2020年01月01日、アメリカのカリフォルニア州で「カリフォルニア州消費者プライバシー法(CCPA)」という新しい法律がスタートしました。これは、企業に対して個人のデータを厳重に守ることを義務付ける非常に厳しい規則です。約4000万人もの州民に、自分の情報の開示や削除を企業へ求める権利が与えられます。

インターネット上では「ついにアメリカでも本格的な規制が始まった」「個人の権利が守られるのは嬉しいけれど、手続きが面倒になりそう」といった様々な声が飛び交っています。この法律は、私たちが日常的に利用するウェブサイトやサービスのあり方を大きく変える可能性を秘めており、SNSでも今後の動向に高い関心が寄せられているようです。

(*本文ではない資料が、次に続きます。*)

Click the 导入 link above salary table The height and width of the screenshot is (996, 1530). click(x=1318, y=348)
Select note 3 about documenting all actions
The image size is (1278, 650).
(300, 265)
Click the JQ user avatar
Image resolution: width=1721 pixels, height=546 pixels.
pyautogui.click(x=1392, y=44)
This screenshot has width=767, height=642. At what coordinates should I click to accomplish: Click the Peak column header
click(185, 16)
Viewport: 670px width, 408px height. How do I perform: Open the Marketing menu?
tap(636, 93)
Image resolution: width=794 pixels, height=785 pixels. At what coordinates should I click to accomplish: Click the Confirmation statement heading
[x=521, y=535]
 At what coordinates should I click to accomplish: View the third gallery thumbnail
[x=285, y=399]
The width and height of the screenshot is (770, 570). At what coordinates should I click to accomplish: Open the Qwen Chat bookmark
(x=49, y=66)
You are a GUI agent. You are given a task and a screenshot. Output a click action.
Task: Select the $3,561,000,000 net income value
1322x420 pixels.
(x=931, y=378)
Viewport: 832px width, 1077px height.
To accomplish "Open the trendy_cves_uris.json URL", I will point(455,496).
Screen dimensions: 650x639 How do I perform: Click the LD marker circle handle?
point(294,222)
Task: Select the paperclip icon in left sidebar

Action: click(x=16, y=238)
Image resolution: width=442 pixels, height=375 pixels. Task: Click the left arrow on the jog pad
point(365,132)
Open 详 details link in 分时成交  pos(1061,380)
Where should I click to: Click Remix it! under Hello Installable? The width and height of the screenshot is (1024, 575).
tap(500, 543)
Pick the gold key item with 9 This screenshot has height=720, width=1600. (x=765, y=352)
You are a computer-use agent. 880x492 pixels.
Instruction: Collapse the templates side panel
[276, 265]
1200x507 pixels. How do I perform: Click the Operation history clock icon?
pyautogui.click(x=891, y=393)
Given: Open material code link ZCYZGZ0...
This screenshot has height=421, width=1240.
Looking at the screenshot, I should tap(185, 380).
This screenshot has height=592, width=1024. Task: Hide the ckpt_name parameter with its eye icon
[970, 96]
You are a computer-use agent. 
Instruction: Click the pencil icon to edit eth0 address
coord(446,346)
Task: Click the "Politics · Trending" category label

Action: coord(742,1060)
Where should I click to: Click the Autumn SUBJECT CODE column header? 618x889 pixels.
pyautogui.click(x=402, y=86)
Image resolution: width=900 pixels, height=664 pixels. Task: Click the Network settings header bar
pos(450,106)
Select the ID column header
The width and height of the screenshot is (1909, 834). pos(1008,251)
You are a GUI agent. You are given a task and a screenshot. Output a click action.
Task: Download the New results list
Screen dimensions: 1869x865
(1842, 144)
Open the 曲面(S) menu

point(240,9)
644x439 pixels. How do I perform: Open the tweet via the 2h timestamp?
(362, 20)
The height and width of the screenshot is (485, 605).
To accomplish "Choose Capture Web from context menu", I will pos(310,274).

しかし、このCCPAは非常に大きな問題を抱えています。実は、法律がスタートした時点でも具体的な細かいルールが確定しておらず、詳細が曖昧な状態が続いているのです。もしも法律に違反してしまうと、集団訴訟によって天文学的な金額の賠償金を請求される恐れがあるため、現地のIT企業だけでなく多くの日本企業も対応に追われています。

そもそもこの法律は、ヨーロッパで先行して導入された「GDPR(一般データ保護規則)」のような仕組みを求める住民の声から始まりました。ところが、政治的な駆け引きやIT大手の思惑が絡み合い、2018年06月に議会が独自の法案を強引に通過させたのです。その後も修正が繰り返され、ようやく知事が署名したのは2019年10月24日のことでした。

このようなドタバタ劇の影響を最も受けているのが、情報収集で遅れを取りがちな日本企業です。規制の対象となる条件の一つに「年間総売上高が2500万ドル(約27億円)以上」という項目がありますが、これがカリフォルニア州内だけの売上なのか、それとも企業全体の売上を指すのかさえ、現時点でははっきりと分かっていません。

例えば、メガネ専門店のジンズホールディングスは、2019年08月期の売上をもとに一度は「対象外」と判断したものの、2020年01月になって「対象になる可能性が高い」と見解を翻しました。さらに、自動車メーカーのトヨタ自動車や、フリマアプリを展開するメルカリなども、慎重に状況を見極めながら手探りでの対応を続けている状況です。

私は、今回のCCPA施行を巡る混乱の本質は、プライバシー保護の重要性と実務的な準備不足の乖離にあると考えます。個人の尊厳を守るためにデータの売却を停止できる権利は不可欠ですが、守るべきルールが不透明なままでは企業は身動きが取れません。グレーゾーンを放置した拙速な運用は、経済活動に不要な冷や水を浴びせる結果になりかねないでしょう。

州司法長官による実際の罰則の適用は、2020年07月からの開始が見込まれています。専門家の間でも解釈が分かれており、本当のルールの全貌は今後の裁判の結果を待つしかありません。アメリカの他州も導入を検討しているこの新しい規制は、多くの不安と課題を抱えたまま、波乱含みの船出を迎えることになりました。